Please copy each line below that contains the string "header".

• Provided data
^^^^^^^^

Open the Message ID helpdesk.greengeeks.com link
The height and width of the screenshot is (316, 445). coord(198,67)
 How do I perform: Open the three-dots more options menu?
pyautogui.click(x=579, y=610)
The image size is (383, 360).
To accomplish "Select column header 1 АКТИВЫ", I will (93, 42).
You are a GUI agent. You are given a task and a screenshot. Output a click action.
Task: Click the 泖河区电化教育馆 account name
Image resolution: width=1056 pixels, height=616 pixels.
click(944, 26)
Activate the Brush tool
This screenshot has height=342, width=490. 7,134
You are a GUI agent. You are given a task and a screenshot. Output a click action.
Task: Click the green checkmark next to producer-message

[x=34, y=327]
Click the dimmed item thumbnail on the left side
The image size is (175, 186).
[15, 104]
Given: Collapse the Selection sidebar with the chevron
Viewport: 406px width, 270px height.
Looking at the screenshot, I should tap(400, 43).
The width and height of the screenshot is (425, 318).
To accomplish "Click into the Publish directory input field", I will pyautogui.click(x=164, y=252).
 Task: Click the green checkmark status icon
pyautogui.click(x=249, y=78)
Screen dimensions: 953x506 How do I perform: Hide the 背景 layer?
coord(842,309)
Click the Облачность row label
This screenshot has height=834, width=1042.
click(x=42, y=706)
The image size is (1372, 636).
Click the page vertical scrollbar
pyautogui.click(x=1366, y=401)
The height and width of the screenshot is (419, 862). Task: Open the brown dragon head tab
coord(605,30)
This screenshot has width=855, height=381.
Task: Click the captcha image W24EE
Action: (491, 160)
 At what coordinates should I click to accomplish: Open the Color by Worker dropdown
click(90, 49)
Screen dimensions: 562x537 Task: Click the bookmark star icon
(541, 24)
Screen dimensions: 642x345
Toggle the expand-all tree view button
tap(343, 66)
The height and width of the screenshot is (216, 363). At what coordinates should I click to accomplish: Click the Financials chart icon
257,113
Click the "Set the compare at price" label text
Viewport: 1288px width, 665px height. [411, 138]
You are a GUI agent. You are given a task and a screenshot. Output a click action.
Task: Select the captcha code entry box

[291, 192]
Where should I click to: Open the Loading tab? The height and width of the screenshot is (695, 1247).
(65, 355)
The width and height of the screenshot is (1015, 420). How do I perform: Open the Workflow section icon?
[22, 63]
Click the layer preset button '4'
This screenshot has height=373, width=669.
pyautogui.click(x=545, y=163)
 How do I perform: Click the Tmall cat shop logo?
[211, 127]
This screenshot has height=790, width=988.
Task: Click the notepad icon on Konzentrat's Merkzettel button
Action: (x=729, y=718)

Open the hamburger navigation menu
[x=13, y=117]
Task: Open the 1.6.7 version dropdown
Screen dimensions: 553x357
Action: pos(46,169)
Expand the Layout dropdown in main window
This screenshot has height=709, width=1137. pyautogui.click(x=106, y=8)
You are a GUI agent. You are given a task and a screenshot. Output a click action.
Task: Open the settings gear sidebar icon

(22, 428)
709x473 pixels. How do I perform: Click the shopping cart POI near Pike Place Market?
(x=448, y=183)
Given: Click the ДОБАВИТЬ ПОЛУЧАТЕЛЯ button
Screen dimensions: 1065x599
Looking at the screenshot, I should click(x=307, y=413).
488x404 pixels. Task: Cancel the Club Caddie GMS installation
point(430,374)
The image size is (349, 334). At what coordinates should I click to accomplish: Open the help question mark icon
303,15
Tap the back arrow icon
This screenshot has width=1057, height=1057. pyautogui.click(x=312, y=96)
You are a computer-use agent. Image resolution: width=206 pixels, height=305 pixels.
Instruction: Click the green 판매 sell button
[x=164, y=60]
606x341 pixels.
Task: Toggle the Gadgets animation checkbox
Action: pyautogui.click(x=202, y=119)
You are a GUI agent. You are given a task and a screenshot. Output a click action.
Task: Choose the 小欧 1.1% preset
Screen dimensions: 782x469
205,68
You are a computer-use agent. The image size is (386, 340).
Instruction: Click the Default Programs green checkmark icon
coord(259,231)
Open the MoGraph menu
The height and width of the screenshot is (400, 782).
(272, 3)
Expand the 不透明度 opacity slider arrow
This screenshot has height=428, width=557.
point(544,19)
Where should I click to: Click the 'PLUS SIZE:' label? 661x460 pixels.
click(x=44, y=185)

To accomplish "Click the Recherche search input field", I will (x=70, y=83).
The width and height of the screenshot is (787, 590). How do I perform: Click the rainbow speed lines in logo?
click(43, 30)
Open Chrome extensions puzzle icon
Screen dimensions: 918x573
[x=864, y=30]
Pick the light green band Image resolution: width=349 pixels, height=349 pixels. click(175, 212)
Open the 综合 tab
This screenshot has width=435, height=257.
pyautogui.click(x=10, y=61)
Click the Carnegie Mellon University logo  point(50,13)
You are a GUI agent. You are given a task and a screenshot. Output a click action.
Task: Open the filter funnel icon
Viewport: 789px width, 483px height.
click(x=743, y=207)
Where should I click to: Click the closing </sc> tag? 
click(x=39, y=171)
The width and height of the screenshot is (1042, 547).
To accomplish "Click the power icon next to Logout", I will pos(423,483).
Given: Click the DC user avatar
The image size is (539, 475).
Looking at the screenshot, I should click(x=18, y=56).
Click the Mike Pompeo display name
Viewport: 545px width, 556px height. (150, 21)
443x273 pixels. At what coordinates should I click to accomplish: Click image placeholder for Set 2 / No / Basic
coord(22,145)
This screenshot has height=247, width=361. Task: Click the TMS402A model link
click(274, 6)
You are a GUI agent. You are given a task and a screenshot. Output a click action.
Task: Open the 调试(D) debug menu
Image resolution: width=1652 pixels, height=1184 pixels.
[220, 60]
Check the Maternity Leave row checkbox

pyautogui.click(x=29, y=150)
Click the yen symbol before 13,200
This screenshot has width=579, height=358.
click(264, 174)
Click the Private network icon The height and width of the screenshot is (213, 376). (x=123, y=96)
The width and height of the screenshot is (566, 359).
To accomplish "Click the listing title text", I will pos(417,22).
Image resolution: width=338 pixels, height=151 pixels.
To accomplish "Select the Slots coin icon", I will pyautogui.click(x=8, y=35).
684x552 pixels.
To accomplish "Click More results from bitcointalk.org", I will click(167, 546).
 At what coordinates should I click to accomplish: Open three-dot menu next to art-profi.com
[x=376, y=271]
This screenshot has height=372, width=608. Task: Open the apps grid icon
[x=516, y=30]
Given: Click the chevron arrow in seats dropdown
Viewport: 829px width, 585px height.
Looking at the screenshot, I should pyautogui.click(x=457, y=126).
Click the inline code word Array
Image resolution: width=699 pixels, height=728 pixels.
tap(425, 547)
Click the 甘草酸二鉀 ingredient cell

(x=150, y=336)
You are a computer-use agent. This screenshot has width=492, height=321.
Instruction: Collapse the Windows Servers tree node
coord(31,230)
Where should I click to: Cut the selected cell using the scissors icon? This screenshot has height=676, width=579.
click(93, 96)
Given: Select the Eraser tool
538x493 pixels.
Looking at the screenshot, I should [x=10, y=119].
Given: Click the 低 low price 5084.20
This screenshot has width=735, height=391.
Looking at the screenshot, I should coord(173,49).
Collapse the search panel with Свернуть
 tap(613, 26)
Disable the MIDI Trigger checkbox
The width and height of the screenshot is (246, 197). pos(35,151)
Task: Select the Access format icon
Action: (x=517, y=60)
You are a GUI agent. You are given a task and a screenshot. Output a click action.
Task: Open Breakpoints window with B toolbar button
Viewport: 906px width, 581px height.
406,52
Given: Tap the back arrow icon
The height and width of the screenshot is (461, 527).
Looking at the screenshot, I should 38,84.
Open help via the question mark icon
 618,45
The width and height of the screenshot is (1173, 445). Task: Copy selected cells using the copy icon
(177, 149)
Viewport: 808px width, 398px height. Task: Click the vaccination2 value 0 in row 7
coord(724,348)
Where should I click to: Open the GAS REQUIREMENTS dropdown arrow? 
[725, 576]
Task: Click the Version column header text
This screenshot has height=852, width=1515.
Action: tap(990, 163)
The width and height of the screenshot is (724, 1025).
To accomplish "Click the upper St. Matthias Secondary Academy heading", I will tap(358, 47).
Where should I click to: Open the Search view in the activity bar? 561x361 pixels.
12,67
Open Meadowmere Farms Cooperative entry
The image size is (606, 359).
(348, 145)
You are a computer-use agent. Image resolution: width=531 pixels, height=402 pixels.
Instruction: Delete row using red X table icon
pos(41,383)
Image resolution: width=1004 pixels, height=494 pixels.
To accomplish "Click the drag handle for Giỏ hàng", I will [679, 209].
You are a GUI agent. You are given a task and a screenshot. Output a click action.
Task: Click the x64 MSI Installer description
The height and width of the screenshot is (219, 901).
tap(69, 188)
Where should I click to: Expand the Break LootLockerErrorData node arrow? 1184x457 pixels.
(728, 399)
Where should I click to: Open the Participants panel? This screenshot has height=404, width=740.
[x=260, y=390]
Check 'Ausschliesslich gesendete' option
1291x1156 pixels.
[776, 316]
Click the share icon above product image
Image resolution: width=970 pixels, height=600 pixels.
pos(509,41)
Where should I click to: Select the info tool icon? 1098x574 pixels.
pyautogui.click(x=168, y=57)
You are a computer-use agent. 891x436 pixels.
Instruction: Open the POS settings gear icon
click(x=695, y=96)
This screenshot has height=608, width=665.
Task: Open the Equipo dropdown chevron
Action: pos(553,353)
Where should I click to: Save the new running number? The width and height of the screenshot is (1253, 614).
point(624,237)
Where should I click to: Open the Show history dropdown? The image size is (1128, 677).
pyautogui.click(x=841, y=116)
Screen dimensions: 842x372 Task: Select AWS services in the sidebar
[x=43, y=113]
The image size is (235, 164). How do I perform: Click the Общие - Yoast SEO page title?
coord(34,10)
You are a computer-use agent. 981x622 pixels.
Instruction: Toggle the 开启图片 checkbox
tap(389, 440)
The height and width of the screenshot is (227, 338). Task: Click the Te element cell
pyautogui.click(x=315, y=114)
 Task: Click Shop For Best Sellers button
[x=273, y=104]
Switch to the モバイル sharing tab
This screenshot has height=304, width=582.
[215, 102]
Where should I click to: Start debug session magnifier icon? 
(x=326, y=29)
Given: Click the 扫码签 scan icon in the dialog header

^^^^^^^^

• Final answer
To accomplish "Select column header 1 АКТИВЫ", I will (93, 42).
Task: Click the Version column header text
Given: Click the 扫码签 scan icon in the dialog header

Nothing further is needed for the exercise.